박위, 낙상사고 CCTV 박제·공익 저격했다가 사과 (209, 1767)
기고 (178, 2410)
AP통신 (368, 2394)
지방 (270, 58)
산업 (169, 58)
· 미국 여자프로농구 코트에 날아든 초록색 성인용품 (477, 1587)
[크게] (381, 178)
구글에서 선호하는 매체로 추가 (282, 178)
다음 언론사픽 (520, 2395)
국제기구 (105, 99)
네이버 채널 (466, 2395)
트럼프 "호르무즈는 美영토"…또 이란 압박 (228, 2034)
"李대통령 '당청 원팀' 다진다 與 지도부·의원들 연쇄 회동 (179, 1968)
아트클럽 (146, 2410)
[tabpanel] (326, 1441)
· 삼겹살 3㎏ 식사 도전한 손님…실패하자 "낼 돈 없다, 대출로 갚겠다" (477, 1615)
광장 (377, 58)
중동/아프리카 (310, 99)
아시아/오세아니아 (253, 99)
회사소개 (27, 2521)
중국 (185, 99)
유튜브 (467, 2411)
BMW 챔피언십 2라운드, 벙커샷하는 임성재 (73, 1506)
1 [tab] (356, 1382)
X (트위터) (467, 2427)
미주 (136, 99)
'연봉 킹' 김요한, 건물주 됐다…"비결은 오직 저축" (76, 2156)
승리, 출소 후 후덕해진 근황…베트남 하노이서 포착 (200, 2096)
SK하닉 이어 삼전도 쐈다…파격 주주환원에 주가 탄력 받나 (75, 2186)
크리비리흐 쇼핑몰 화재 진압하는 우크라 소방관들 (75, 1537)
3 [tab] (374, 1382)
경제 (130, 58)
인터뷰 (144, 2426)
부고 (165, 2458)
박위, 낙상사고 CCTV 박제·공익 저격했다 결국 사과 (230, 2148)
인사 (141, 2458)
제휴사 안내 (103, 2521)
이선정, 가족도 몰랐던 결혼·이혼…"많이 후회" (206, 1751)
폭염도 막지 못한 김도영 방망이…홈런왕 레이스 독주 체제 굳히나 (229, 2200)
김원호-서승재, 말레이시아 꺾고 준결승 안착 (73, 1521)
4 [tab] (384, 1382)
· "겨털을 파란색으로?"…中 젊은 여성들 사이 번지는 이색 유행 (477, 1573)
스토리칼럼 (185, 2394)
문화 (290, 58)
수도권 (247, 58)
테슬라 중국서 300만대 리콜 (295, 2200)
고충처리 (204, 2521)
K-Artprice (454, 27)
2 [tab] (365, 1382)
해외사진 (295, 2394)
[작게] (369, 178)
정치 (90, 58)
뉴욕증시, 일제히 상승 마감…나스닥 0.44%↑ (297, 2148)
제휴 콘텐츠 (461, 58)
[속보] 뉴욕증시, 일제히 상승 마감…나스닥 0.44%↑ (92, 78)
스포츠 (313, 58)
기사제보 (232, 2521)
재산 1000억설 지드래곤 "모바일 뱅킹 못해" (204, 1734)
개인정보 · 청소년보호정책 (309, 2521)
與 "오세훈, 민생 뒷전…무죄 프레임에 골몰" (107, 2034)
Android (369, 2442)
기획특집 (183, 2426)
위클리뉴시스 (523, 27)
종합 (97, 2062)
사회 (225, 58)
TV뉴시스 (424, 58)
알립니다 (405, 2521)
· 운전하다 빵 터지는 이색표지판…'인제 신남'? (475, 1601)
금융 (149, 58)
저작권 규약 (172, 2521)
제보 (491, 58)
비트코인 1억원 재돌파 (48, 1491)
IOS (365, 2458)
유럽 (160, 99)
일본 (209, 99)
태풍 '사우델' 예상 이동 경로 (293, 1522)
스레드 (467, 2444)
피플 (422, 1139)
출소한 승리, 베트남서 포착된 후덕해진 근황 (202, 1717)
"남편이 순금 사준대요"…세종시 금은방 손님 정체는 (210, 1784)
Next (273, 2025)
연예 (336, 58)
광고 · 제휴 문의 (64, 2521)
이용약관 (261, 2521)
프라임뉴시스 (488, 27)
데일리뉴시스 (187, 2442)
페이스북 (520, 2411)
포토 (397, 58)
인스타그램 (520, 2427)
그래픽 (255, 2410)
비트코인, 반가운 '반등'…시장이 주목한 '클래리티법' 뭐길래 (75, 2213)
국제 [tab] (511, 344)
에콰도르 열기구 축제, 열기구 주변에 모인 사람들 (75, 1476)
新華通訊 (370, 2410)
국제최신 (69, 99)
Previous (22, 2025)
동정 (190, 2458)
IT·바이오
══════════════════════════════
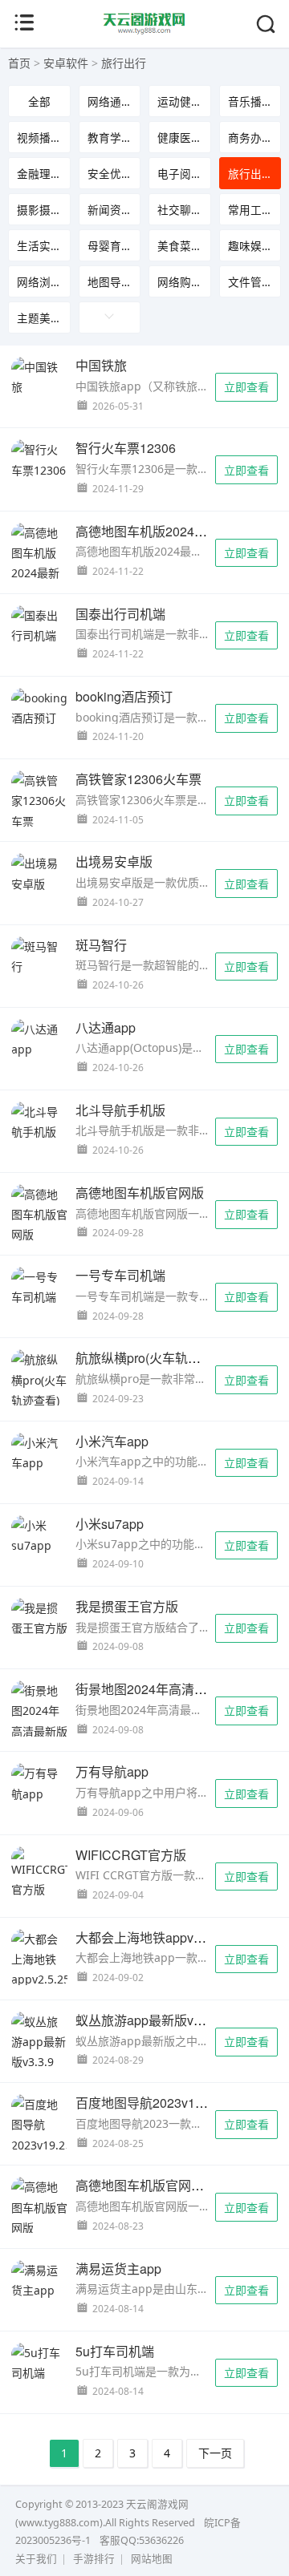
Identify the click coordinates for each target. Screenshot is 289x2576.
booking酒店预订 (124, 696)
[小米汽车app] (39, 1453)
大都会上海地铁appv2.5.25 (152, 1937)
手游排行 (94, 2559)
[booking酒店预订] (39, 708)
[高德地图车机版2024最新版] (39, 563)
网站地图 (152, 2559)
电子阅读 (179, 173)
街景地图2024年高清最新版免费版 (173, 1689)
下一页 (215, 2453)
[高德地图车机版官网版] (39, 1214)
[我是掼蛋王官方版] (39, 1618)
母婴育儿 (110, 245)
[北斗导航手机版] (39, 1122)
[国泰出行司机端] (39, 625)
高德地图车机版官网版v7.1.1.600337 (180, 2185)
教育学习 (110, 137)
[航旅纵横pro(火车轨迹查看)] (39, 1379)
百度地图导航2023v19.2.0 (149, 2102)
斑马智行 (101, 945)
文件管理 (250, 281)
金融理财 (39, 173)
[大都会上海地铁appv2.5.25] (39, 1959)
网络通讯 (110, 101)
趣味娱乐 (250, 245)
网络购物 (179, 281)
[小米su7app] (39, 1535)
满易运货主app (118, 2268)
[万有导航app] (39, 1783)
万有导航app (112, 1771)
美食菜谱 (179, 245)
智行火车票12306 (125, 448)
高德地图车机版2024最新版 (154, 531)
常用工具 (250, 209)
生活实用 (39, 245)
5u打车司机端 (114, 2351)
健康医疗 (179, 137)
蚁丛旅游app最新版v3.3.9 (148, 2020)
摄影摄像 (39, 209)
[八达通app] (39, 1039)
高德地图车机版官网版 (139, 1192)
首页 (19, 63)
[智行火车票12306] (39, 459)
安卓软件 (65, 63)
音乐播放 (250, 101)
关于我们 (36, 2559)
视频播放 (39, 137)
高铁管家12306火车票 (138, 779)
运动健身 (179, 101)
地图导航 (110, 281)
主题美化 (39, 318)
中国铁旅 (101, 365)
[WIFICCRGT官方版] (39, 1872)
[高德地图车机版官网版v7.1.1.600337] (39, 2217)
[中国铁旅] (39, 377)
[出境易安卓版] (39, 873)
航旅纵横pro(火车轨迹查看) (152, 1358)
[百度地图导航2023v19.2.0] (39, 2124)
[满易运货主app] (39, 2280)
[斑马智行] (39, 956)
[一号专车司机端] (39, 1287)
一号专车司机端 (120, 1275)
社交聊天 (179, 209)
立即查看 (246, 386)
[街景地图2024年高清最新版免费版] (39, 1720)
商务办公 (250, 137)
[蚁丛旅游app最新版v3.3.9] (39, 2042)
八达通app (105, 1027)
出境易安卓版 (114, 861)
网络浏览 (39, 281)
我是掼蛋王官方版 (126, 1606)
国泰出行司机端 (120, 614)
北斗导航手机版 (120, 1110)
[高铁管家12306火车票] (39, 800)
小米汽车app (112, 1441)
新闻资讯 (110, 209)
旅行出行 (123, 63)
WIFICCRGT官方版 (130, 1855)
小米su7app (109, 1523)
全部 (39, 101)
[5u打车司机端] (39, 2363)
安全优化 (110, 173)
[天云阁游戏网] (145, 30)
══════════════════════════════
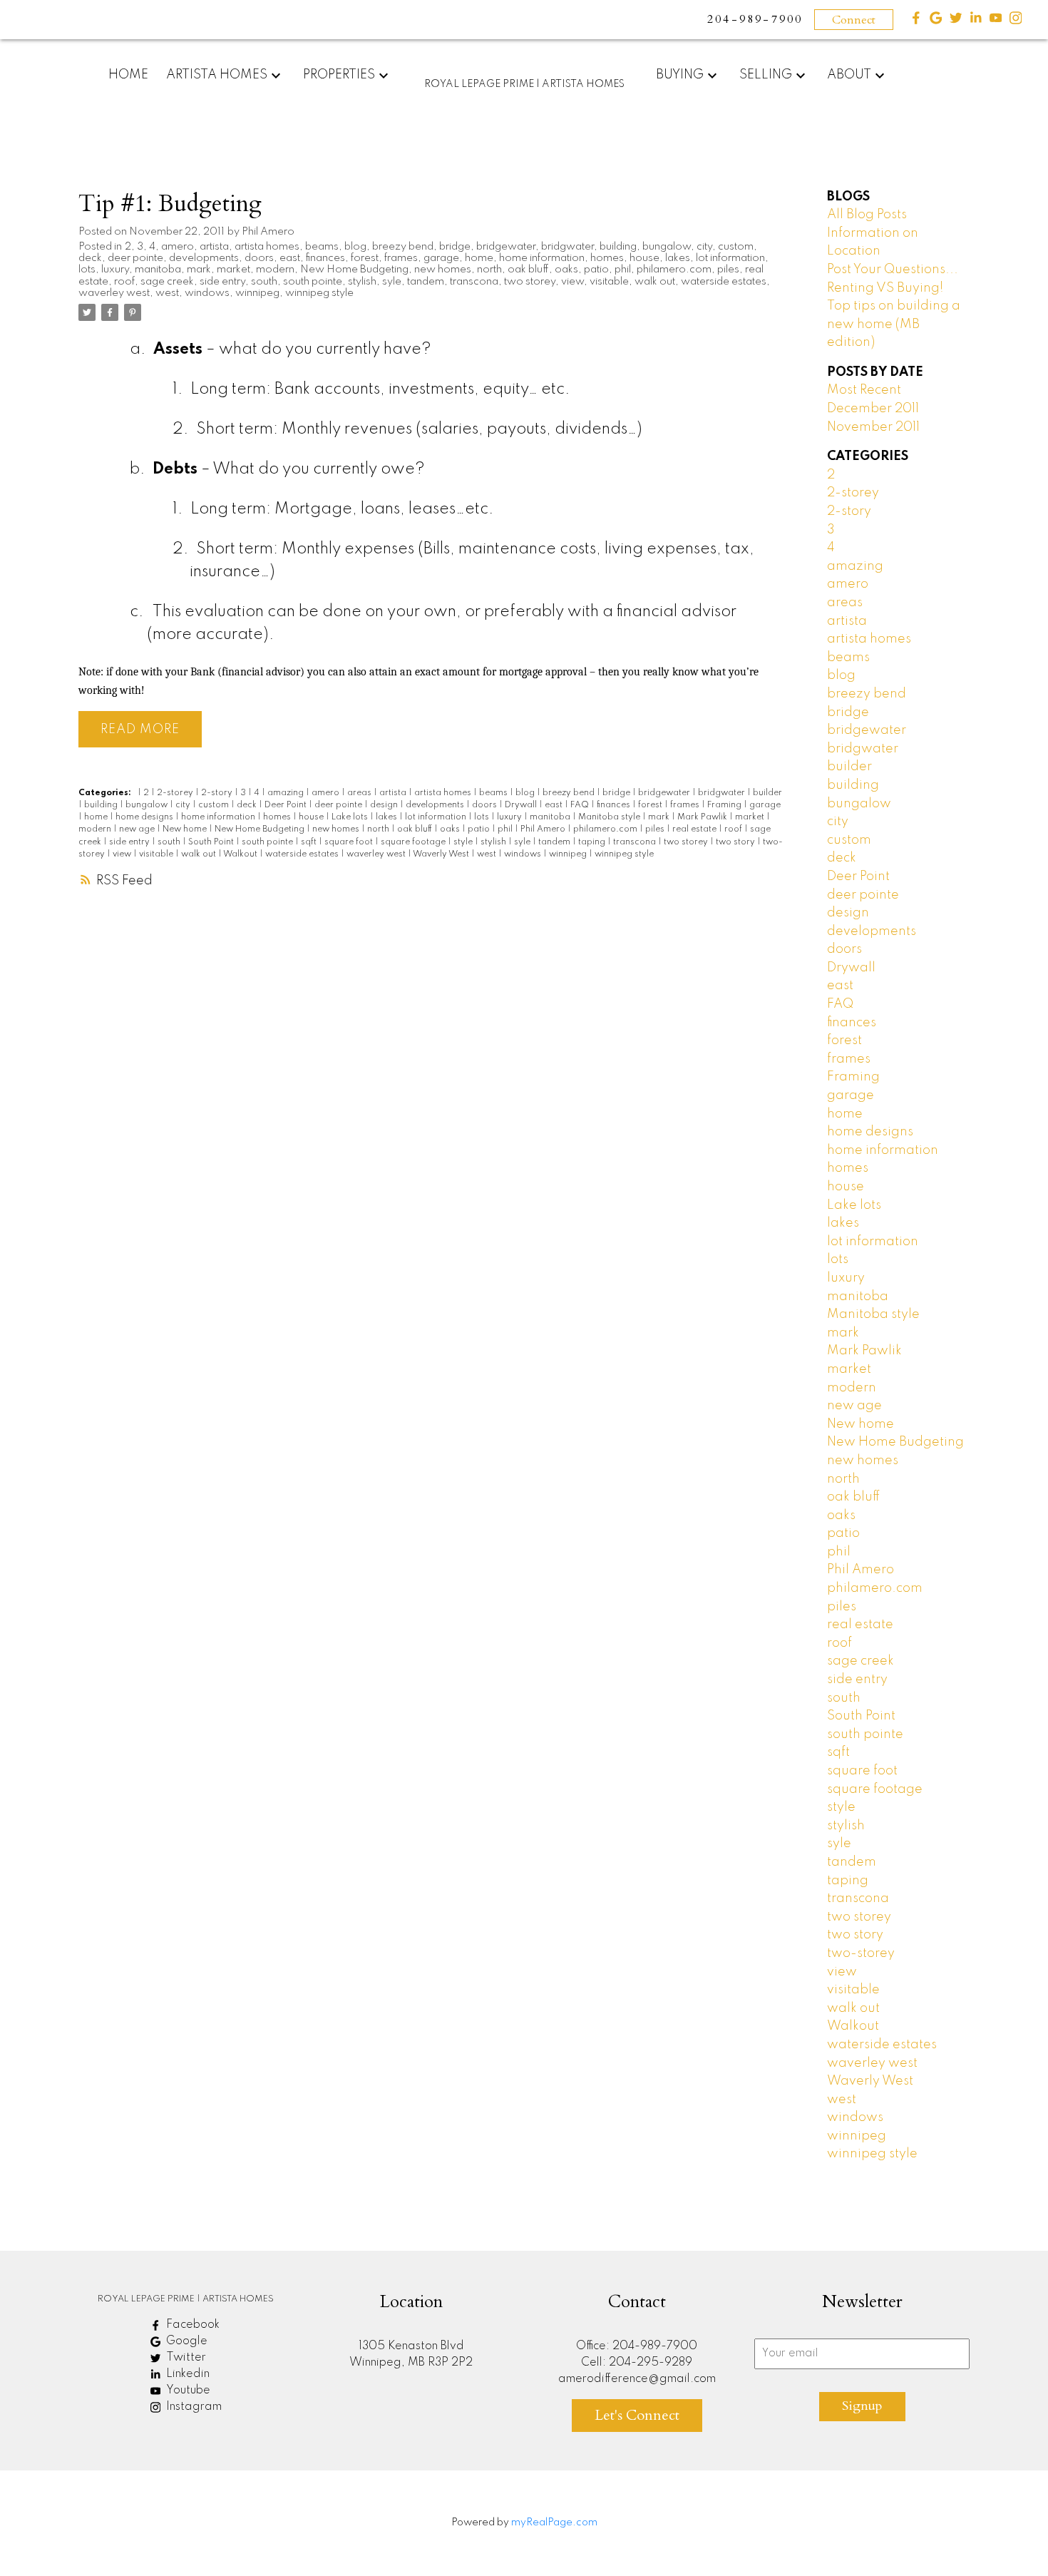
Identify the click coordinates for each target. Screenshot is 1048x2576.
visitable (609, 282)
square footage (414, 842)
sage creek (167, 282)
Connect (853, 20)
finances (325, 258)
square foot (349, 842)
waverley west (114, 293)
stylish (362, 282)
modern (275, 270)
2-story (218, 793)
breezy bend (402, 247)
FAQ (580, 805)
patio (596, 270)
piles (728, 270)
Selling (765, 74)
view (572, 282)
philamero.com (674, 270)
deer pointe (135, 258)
══════════════════════════════
- **Task to carry out**
What is needed is a verbatim copy of every line in the records above from the one containing "waverley west (114, 293)" down to the one containing "deer pointe (135, 258)", both included, and nothing more.

- **Answer for the task**
waverley west (114, 293)
stylish (362, 282)
modern (275, 270)
2-story (218, 793)
breezy bend (402, 247)
FAQ (580, 805)
patio (596, 270)
piles (728, 270)
Selling (765, 74)
view (572, 282)
philamero.com (674, 270)
deer pointe (135, 258)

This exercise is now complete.